EXERCISE DIRECTIONS
An exact, complete copy of the lines below is the expected answer.

EXERCISE DATA
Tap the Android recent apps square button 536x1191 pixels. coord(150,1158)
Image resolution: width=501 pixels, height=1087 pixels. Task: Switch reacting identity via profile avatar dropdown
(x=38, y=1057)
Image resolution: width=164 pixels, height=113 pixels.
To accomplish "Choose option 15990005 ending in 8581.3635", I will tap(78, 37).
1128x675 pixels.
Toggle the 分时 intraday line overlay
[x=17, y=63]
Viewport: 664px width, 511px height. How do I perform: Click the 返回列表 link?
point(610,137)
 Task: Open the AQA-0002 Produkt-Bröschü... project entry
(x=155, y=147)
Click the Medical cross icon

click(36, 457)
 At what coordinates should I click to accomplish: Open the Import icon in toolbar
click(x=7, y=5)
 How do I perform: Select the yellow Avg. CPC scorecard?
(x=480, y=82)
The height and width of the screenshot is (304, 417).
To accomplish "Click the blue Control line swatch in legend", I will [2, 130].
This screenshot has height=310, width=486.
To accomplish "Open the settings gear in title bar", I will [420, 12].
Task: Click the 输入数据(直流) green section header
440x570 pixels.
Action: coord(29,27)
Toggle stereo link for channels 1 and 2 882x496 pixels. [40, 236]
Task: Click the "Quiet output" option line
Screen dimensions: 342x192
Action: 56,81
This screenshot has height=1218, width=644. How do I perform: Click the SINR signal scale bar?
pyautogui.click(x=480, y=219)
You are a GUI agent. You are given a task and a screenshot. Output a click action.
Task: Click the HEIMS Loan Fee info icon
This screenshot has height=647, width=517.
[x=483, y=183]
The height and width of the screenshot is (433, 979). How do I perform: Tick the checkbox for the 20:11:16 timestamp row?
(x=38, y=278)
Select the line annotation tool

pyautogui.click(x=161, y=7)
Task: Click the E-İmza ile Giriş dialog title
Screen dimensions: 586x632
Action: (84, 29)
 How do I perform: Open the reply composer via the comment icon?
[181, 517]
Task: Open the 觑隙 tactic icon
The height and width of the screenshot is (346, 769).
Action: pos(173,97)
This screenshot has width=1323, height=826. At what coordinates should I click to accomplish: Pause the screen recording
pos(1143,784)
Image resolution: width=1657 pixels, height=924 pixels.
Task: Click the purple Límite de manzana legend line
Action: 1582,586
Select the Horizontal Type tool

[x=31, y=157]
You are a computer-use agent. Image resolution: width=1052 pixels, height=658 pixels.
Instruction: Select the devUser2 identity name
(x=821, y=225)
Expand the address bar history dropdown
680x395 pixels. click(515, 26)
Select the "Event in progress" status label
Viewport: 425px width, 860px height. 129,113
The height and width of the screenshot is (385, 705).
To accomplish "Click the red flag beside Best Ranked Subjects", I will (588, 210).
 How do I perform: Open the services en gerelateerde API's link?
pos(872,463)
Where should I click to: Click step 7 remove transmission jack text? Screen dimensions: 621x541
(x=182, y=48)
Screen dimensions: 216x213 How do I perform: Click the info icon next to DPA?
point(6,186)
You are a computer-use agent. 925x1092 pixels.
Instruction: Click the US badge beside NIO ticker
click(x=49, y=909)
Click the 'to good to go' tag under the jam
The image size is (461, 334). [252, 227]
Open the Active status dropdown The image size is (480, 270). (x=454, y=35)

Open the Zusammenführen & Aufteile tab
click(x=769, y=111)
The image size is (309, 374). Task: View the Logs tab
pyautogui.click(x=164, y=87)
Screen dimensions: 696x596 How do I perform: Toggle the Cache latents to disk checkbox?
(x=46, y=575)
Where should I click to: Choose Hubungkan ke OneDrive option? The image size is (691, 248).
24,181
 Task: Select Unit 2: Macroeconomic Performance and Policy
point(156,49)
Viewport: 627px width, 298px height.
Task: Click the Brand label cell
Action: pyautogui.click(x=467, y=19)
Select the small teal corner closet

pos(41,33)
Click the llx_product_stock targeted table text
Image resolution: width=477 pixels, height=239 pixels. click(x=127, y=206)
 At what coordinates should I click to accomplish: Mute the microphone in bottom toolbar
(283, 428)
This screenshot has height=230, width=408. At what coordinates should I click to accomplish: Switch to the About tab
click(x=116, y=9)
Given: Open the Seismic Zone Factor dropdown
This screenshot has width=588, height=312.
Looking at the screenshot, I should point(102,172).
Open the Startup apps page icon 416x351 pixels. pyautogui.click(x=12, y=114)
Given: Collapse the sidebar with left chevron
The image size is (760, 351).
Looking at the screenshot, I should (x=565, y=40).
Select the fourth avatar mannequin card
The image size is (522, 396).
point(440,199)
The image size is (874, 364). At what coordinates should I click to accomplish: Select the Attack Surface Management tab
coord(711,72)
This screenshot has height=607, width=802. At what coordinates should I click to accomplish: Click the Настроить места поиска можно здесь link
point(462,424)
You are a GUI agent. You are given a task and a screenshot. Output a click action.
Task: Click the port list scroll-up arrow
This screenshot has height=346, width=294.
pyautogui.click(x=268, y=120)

SOLUTION TO THE PROBLEM
Tap the Android recent apps square button 536x1191 pixels. coord(150,1158)
Image resolution: width=501 pixels, height=1087 pixels. Task: Switch reacting identity via profile avatar dropdown
(x=38, y=1057)
Image resolution: width=164 pixels, height=113 pixels.
To accomplish "Choose option 15990005 ending in 8581.3635", I will tap(78, 37).
1128x675 pixels.
Toggle the 分时 intraday line overlay
[x=17, y=63]
Viewport: 664px width, 511px height. How do I perform: Click the 返回列表 link?
point(610,137)
 Task: Open the AQA-0002 Produkt-Bröschü... project entry
(x=155, y=147)
Click the Medical cross icon

click(36, 457)
 At what coordinates should I click to accomplish: Open the Import icon in toolbar
click(x=7, y=5)
 How do I perform: Select the yellow Avg. CPC scorecard?
(x=480, y=82)
The height and width of the screenshot is (304, 417).
To accomplish "Click the blue Control line swatch in legend", I will [2, 130].
This screenshot has height=310, width=486.
To accomplish "Open the settings gear in title bar", I will [420, 12].
Task: Click the 输入数据(直流) green section header
440x570 pixels.
Action: coord(29,27)
Toggle stereo link for channels 1 and 2 882x496 pixels. [40, 236]
Task: Click the "Quiet output" option line
Screen dimensions: 342x192
Action: 56,81
This screenshot has height=1218, width=644. How do I perform: Click the SINR signal scale bar?
pyautogui.click(x=480, y=219)
You are a GUI agent. You are given a task and a screenshot. Output a click action.
Task: Click the HEIMS Loan Fee info icon
This screenshot has height=647, width=517.
[x=483, y=183]
The height and width of the screenshot is (433, 979). How do I perform: Tick the checkbox for the 20:11:16 timestamp row?
(x=38, y=278)
Select the line annotation tool

pyautogui.click(x=161, y=7)
Task: Click the E-İmza ile Giriş dialog title
Screen dimensions: 586x632
Action: (84, 29)
 How do I perform: Open the reply composer via the comment icon?
[181, 517]
Task: Open the 觑隙 tactic icon
The height and width of the screenshot is (346, 769).
Action: pos(173,97)
This screenshot has width=1323, height=826. At what coordinates should I click to accomplish: Pause the screen recording
pos(1143,784)
Image resolution: width=1657 pixels, height=924 pixels.
Task: Click the purple Límite de manzana legend line
Action: 1582,586
Select the Horizontal Type tool

[x=31, y=157]
You are a computer-use agent. Image resolution: width=1052 pixels, height=658 pixels.
Instruction: Select the devUser2 identity name
(x=821, y=225)
Expand the address bar history dropdown
680x395 pixels. click(515, 26)
Select the "Event in progress" status label
Viewport: 425px width, 860px height. 129,113
The height and width of the screenshot is (385, 705).
To accomplish "Click the red flag beside Best Ranked Subjects", I will (588, 210).
 How do I perform: Open the services en gerelateerde API's link?
pos(872,463)
Where should I click to: Click step 7 remove transmission jack text? Screen dimensions: 621x541
(x=182, y=48)
Screen dimensions: 216x213 How do I perform: Click the info icon next to DPA?
point(6,186)
You are a computer-use agent. 925x1092 pixels.
Instruction: Click the US badge beside NIO ticker
click(x=49, y=909)
Click the 'to good to go' tag under the jam
The image size is (461, 334). [252, 227]
Open the Active status dropdown The image size is (480, 270). (x=454, y=35)

Open the Zusammenführen & Aufteile tab
click(x=769, y=111)
The image size is (309, 374). Task: View the Logs tab
pyautogui.click(x=164, y=87)
Screen dimensions: 696x596 How do I perform: Toggle the Cache latents to disk checkbox?
(x=46, y=575)
Where should I click to: Choose Hubungkan ke OneDrive option? The image size is (691, 248).
24,181
 Task: Select Unit 2: Macroeconomic Performance and Policy
point(156,49)
Viewport: 627px width, 298px height.
Task: Click the Brand label cell
Action: pyautogui.click(x=467, y=19)
Select the small teal corner closet

pos(41,33)
Click the llx_product_stock targeted table text
Image resolution: width=477 pixels, height=239 pixels. click(x=127, y=206)
 At what coordinates should I click to accomplish: Mute the microphone in bottom toolbar
(283, 428)
This screenshot has height=230, width=408. At what coordinates should I click to accomplish: Switch to the About tab
click(x=116, y=9)
Given: Open the Seismic Zone Factor dropdown
This screenshot has width=588, height=312.
Looking at the screenshot, I should point(102,172).
Open the Startup apps page icon 416x351 pixels. pyautogui.click(x=12, y=114)
Given: Collapse the sidebar with left chevron
The image size is (760, 351).
Looking at the screenshot, I should (x=565, y=40).
Select the fourth avatar mannequin card
The image size is (522, 396).
point(440,199)
The image size is (874, 364). At what coordinates should I click to accomplish: Select the Attack Surface Management tab
coord(711,72)
This screenshot has height=607, width=802. At what coordinates should I click to accomplish: Click the Настроить места поиска можно здесь link
point(462,424)
You are a GUI agent. You are given a task and a screenshot. Output a click action.
Task: Click the port list scroll-up arrow
This screenshot has height=346, width=294.
pyautogui.click(x=268, y=120)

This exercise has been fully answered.